CROMO

 Tempi di consegna del referto: 6 giorni, escluso il giorno del prelievo, il sabato e i giorni festivi.

Prenotazione: No
Consenso informato:
 No
Eseguibile a domicilio: Si
Eseguibile presso tutte le sedi esterne: Si
Eseguibile al sabato: Si

SIGNIFICATO CLINICO

Il cromo è un metallo presente in tracce e svolge una funzione rilevante nel mantenimento dell’omeostasi glucidica, legandosi all’insulina e favorendone il trasporto fino ai recettori cellulari. Il cromo è anche ampiamente utilizzato nell’industria (produzione di leghe, cromatura, coloranti) e può essere responsabile di fenomeni tossici per inalazione di polveri e fumi. L’intossicazione acuta si manifesta con fenomeni irritativi per la cute, gli occhi e il polmone. L’esposizione cronica sembra essere un fattore predisponente il carcinoma bronchiale. Dopo l'assorbimento il cromo tende a legarsi ai globuli rossi, viene poi eliminato principalmente attraverso le urine.

INDICAZIONI CLINICHE

Esposizione professionale al cromo.

TIPO DI CAMPIONE

Il paziente si deve sottoporre ad un prelievo di sangue o portare un campione di urina.

PREPARAZIONE

Non occorre il digiuno. Le urine raccolte devono essere emesse all'inizio o alla fine del turno di lavoro. Durante la raccolta il contenitore non deve venir contaminato da abiti e/o mani sporche.

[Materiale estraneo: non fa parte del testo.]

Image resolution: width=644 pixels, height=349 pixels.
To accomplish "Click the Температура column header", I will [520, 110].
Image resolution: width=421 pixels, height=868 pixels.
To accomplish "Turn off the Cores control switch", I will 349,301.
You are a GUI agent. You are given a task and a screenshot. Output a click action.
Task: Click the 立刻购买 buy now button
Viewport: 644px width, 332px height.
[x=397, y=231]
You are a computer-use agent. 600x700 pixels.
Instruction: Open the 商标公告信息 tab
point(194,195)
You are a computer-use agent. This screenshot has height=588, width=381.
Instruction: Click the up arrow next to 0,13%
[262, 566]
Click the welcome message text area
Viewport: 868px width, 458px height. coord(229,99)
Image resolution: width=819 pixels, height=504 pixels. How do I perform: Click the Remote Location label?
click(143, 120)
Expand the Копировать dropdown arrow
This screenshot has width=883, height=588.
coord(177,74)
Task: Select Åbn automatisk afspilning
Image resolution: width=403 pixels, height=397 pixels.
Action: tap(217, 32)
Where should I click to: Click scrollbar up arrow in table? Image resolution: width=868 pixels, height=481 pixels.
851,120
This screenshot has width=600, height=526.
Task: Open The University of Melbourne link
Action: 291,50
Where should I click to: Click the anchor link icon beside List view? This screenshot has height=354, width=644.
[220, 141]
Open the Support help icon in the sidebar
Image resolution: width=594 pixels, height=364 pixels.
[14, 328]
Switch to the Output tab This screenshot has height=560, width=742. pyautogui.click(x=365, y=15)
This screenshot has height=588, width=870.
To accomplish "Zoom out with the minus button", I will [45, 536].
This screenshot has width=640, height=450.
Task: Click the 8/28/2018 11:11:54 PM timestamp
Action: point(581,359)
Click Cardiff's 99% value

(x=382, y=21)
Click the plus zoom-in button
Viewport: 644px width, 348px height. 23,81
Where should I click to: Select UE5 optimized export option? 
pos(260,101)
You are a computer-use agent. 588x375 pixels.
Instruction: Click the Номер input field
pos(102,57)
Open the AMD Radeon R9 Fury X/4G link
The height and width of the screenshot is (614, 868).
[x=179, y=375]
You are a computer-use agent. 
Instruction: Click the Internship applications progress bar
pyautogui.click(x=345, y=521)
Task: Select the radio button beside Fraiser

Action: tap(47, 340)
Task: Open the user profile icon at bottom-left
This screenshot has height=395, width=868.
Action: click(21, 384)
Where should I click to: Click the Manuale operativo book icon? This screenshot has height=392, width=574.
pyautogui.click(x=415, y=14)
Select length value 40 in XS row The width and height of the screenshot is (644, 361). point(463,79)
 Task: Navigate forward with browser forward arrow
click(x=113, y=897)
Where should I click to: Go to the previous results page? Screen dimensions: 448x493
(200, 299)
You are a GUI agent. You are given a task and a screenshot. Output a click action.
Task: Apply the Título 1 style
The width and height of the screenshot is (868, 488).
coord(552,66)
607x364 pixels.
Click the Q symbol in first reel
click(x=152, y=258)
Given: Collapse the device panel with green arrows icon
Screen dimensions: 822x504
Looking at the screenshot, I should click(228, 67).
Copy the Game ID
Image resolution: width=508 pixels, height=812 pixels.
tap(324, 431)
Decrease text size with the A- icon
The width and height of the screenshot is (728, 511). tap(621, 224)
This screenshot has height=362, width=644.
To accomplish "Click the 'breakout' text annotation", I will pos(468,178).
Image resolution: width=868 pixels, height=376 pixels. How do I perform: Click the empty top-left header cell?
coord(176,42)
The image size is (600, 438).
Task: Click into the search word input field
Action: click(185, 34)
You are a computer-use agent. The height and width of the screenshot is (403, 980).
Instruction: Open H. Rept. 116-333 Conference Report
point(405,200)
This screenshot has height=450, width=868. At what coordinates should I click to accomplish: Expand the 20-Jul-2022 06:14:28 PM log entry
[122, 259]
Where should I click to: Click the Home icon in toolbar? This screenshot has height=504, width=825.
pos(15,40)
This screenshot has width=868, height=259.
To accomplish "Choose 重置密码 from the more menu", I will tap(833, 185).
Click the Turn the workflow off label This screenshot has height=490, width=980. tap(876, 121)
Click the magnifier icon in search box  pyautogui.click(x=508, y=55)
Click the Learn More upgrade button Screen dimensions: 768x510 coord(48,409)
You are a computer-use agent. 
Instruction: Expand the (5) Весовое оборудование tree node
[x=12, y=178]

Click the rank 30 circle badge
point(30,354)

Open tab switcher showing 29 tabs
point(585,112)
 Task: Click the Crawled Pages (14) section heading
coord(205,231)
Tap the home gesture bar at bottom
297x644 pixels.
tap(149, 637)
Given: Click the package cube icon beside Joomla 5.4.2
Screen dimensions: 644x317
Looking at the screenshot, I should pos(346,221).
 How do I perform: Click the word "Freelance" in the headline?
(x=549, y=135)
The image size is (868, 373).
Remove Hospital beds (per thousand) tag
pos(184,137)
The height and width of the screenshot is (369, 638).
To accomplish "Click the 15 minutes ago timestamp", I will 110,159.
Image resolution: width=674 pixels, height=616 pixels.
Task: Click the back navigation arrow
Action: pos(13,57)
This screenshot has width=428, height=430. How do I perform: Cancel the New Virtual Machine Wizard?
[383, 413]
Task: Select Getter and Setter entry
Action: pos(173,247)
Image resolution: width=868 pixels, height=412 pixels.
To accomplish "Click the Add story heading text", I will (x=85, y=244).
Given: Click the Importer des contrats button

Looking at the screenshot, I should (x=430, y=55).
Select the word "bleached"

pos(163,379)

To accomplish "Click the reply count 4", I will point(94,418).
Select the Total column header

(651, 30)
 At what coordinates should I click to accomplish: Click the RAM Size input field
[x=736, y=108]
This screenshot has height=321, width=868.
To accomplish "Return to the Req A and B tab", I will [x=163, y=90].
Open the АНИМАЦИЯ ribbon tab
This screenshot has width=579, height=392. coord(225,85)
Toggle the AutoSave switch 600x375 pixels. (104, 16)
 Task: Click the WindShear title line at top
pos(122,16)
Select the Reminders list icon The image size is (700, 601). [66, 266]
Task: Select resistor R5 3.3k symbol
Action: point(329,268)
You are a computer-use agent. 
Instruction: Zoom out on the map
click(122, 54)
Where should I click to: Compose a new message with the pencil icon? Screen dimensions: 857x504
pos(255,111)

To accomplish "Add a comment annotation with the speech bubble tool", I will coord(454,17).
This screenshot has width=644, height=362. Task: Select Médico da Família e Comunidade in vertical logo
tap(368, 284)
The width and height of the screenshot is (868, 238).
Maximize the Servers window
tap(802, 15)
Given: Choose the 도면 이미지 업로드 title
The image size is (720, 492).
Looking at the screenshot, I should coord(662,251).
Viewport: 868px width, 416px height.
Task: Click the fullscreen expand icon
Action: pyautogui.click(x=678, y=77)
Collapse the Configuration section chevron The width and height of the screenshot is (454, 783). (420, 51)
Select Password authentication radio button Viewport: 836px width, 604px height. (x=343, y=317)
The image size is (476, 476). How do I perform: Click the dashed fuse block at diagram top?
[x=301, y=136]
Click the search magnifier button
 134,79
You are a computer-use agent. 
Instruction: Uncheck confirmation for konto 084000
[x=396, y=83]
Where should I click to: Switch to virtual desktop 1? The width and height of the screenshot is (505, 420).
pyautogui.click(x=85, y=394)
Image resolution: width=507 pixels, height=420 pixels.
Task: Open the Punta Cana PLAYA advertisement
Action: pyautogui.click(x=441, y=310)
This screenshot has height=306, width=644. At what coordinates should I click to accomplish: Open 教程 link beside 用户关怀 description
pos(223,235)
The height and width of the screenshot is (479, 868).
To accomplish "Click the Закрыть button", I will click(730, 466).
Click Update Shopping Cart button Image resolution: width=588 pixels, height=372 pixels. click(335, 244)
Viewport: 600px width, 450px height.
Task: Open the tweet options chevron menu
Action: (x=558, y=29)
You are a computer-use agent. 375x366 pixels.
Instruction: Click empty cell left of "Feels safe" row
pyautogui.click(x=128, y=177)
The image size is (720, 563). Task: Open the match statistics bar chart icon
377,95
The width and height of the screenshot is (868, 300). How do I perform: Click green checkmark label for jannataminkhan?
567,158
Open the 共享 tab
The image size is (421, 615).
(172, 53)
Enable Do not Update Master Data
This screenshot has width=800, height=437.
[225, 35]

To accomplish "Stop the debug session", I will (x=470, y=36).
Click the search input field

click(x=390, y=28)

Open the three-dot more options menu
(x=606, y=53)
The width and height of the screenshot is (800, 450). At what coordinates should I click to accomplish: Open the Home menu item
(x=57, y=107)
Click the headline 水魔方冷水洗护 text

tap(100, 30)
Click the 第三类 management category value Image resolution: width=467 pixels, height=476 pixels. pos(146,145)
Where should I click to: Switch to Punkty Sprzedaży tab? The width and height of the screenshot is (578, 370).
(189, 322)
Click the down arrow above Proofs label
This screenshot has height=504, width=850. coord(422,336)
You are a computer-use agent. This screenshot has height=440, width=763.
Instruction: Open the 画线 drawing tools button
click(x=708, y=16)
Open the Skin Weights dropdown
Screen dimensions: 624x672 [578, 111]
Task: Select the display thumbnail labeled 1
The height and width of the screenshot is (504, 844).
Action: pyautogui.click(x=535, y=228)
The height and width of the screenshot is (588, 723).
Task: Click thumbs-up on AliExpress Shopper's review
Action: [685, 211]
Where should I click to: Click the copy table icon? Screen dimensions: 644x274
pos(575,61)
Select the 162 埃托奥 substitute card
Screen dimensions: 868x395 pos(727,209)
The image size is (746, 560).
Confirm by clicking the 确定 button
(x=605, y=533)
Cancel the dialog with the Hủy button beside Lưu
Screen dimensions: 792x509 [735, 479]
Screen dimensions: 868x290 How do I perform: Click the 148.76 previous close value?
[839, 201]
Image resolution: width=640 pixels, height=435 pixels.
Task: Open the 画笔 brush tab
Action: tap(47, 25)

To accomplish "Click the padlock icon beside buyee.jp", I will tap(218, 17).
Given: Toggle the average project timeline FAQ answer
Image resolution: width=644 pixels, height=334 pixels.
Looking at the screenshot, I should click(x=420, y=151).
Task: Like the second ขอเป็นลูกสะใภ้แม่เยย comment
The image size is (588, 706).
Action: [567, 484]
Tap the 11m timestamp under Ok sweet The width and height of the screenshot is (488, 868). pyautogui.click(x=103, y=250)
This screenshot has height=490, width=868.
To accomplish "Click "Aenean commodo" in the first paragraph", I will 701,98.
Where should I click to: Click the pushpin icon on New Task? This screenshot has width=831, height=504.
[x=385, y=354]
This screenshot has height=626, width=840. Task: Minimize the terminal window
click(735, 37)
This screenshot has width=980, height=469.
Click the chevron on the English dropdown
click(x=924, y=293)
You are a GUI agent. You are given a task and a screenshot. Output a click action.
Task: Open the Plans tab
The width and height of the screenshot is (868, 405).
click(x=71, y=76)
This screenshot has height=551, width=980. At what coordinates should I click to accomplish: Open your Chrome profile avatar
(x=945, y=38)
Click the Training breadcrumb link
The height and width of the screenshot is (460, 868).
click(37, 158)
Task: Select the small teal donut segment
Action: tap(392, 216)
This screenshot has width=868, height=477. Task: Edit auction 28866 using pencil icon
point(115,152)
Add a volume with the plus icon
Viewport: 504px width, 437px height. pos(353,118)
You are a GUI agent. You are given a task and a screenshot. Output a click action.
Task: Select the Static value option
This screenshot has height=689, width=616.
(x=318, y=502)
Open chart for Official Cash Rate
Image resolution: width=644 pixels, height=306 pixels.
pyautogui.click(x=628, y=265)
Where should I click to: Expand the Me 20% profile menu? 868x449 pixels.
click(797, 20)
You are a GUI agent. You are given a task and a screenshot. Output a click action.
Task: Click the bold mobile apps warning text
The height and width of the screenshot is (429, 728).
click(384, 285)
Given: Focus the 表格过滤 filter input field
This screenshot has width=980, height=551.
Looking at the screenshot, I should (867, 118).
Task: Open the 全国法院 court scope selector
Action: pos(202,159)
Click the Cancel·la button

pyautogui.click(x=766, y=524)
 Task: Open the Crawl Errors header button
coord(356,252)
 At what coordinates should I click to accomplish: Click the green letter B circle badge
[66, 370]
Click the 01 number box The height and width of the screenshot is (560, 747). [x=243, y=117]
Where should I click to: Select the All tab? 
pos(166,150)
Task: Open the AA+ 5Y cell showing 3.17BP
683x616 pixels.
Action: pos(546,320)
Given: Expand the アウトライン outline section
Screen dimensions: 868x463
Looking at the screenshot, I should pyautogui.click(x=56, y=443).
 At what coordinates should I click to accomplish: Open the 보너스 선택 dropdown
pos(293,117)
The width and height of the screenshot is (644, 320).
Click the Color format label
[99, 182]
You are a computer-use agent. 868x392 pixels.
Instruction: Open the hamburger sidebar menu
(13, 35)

Si raccomanda di lavarsi le mani dopo essersi levati gli abiti ed i guanti.

VALORI DI RIFERIMENTO

Siero:
< 0.32 microg/dl
Urine:
< 2 microg/L

NOTE

Il fumo di sigaretta può interferire.
L’eliminazione del cromo è piuttosto rapida, con una modesta tendenza all'accumulo nel corso del tempo, per cui i valori di concentrazione del cromo in campioni di urine raccolti alla fine del turno di lavoro oppure l'incremento di questi valori rispetto a quelli determinati all'inizio del turno, rappresentano dei buoni indicatori di esposizione. 
A cessata esposizione il cromo nelle urine permane per qualche tempo per cui la sua presenza indica accumulo dovuto ad esposizione pregressa.